Closing the gender equality gap in engineering: In conversation with Dr. Heidi Ploeg

Ploeg is the first Chair for Women in Engineering

Ploeg also used to be a student at Queen’s.
Credit: 
FEAS

This article was updated with new information on Oct. 25.

The Faculty of Engineering and Applied Sciences (FEAS) appointed Dr. Heidi Ploeg as the inaugural Chair for Women in Engineering on Oct. 15. Ploeg will hold a five-year term in the position.

The Board of Trustees approved the position at its December meeting in 2019. The position, which is in the Department of Mechanical and Materials Engineering, is funded by an anonymous alumnus who donated an endowment of $3 million.

“We want to set Queen’s as a leader in promoting diversity in engineering, targeting specifically women in engineering” Ploeg told The Journal in an interview. “We’re looking at our numbers, how many faculty we have in engineering that are women, we’re looking at how many students we have that are women, and our goal is to increase these numbers.”

Though Ploeg is looking to increase the number of female students in the FEAS at Queen’s, she also said she’s invested in Engineers Canada’s 30 by 30 program—the national program aiming to increase the percentage of women in engineering to 30 per cent by 2030.

Ploeg said the current national percentage of women in the profession of engineering is a mere 18 per cent.

“When I was a student at Queen’s, [that number] wasn’t much lower than it is now,” Ploeg told The Journal. “I totally expected that by my age now that I would be in a community that was on par [with the number of men and women being equal in the profession.]”

READ MORE:  Chair in Women in Engineering position approved by Board of Trustees

“It’s not something that will happen without effort, and I’m disappointed with the level of effort and the level of change that has happened in the 30 years that I have been in the profession.”

Ploeg, BSc ’88, MSc ’91, PhD ’00, studied mechanical engineering at Queen’s.

During her graduate work, Ploeg also worked in a research department modelling and testing orthopedic implants in Winterthur, Switzerland. Shortly after completing her PhD, Ploeg moved to the United States and became an assistant professor at the mechanical engineering department of the University of Wisconsin-Madison.

After receiving tenure from the University of Wisconsin-Madison and serving as an assistant and then associate professor in mechanical engineering, Ploeg returned to Queen’s to teach as an associate professor in 2018.

Upon her return to Queen’s, Ploeg entered into conversations about creating the position for Chair for Women Engineering.

Ploeg hopes the position will provide an example for universities both in Canada and internationally to advocate for more women in the profession of engineering.                     

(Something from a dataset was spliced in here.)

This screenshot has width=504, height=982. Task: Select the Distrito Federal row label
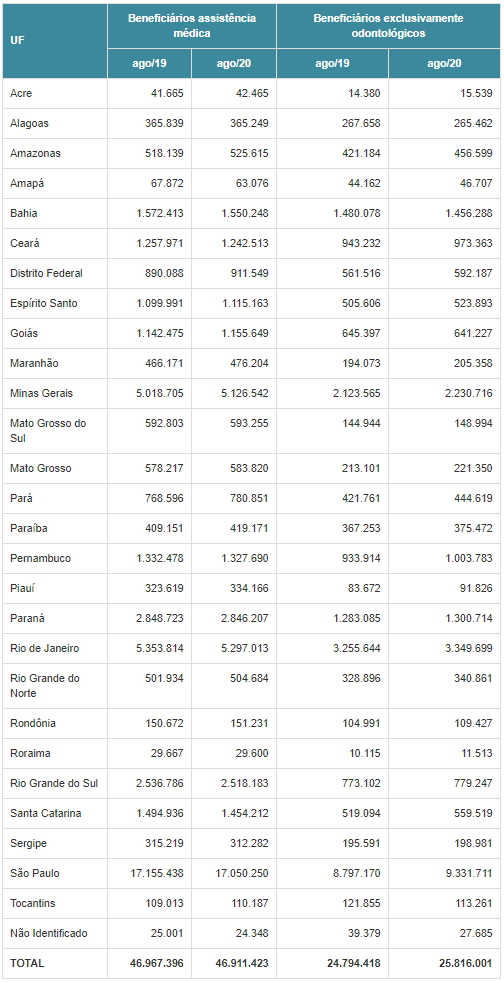coord(46,274)
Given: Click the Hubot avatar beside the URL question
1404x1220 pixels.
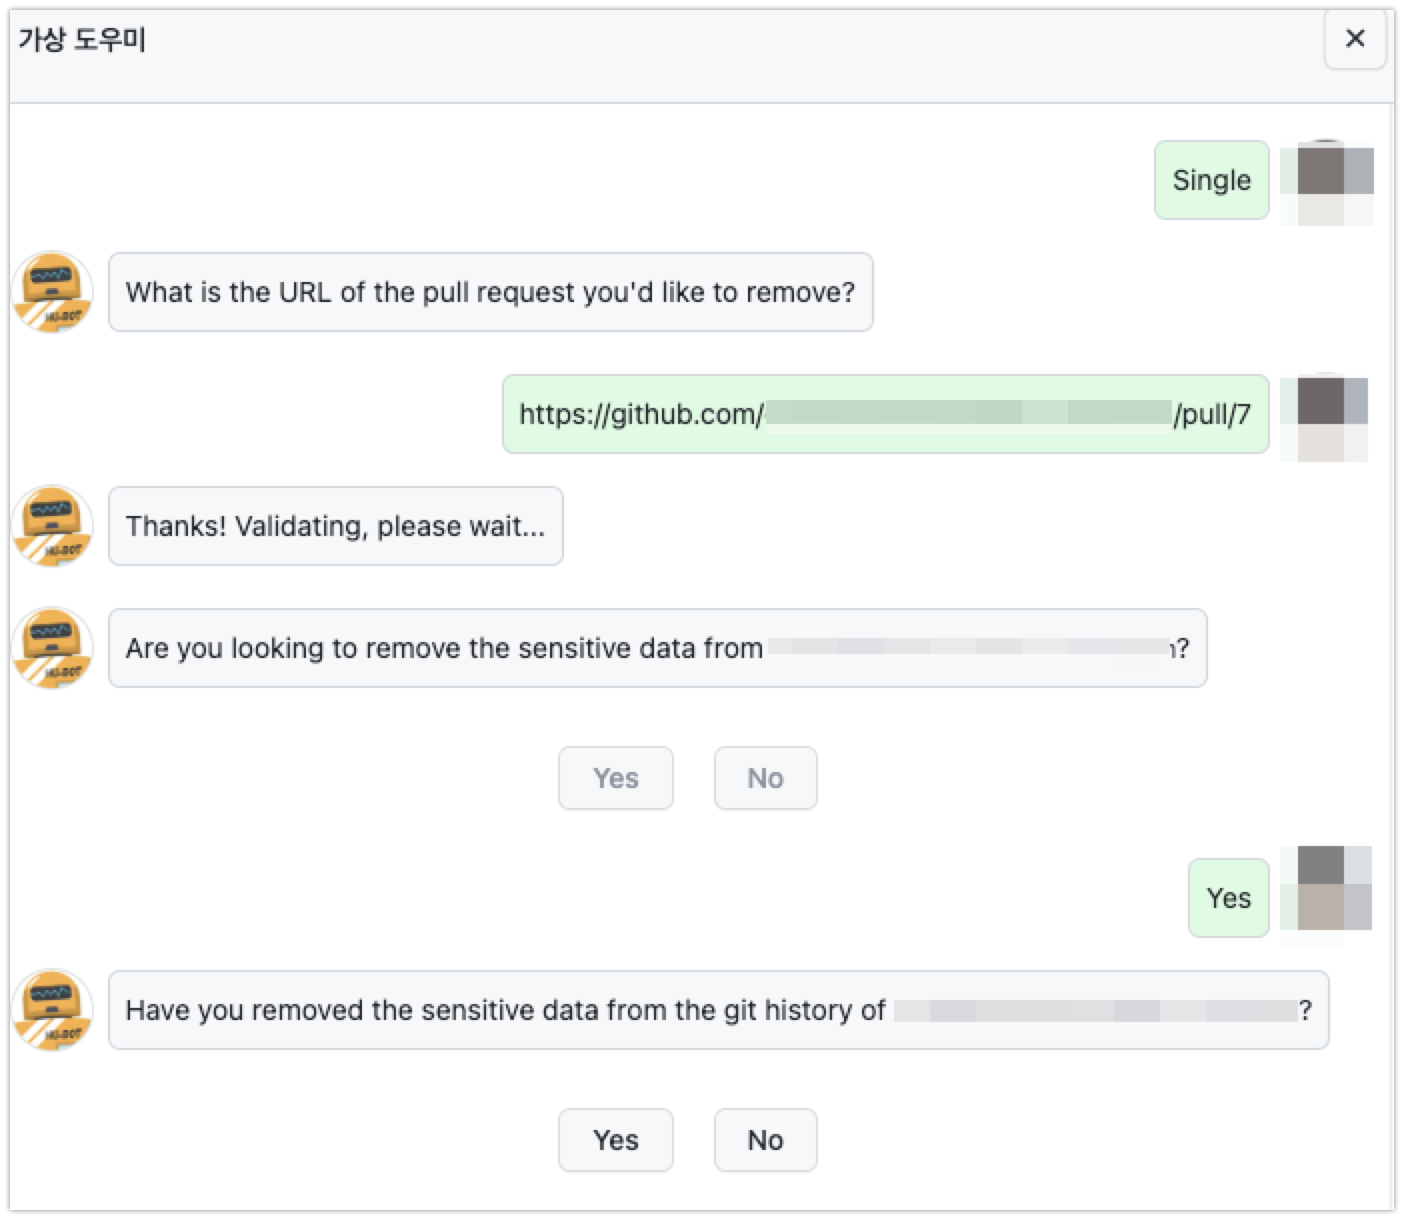Looking at the screenshot, I should [x=53, y=292].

READ MORE: New conference aims to foster discussions about gender equality in engineering

“It’s important to our society,” she said. “We are really missing an opportunity when we only have 18 per cent of the profession as women.”

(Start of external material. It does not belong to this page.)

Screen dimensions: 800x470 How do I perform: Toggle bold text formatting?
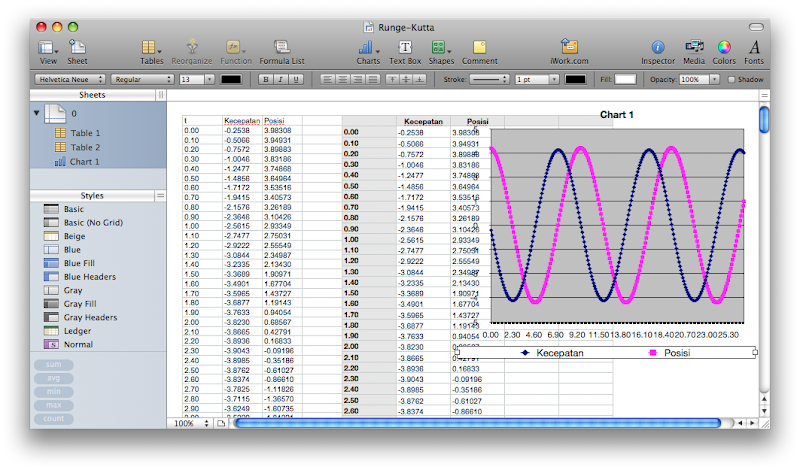pos(265,79)
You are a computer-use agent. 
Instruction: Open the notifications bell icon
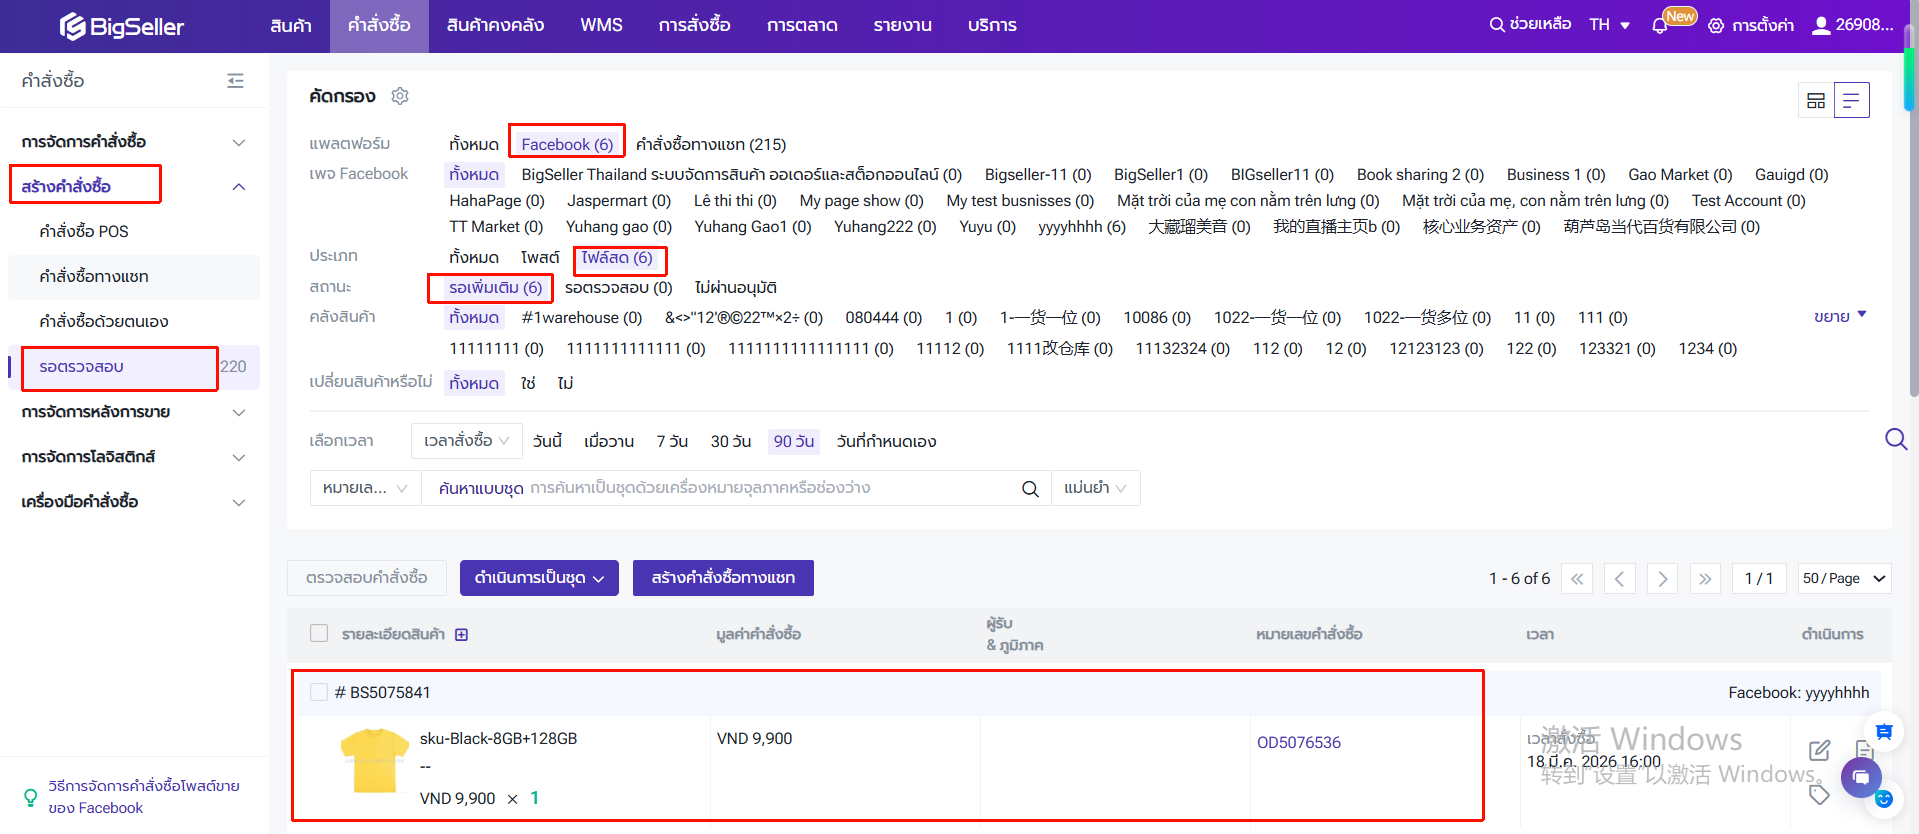click(x=1660, y=26)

“The types of challenges we face as a society need a diverse team membership. Engineers need to be part of that team, and they need to help in the complex challenges we are facing, in terms of the environment or pandemics. Engineers definitely need to be at the table, and those engineers need to be diverse as well and represent the citizenship.”

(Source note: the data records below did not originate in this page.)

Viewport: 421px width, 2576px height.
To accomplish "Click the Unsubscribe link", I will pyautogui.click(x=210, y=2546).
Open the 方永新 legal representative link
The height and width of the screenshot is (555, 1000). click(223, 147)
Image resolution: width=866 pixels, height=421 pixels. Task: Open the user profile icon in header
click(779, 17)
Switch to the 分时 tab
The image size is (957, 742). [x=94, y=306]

Ploeg told The Journal that the Faculty of Arts and Science is now licensed to offer a viewing for the documentary Picture a Scientist this semester to all students through Stauffer Library. The documentary follows several female scientists changing the face of science in the United States and worldwide, showing what it means to be a female scientist.

Ploeg will also be teaching MECH 333, a new class open to students outside of the FEAS that addresses the importance of having diversity in design technology. The course was developed by Dr. Genevieve Dumas, an emeritus prof at Queen's.

“I am hopeful we will get closer to the 30 by 30,” Ploeg said. “If we have 50 per cent of women as Canadians, we need to have 50 per cent of engineers to be women.”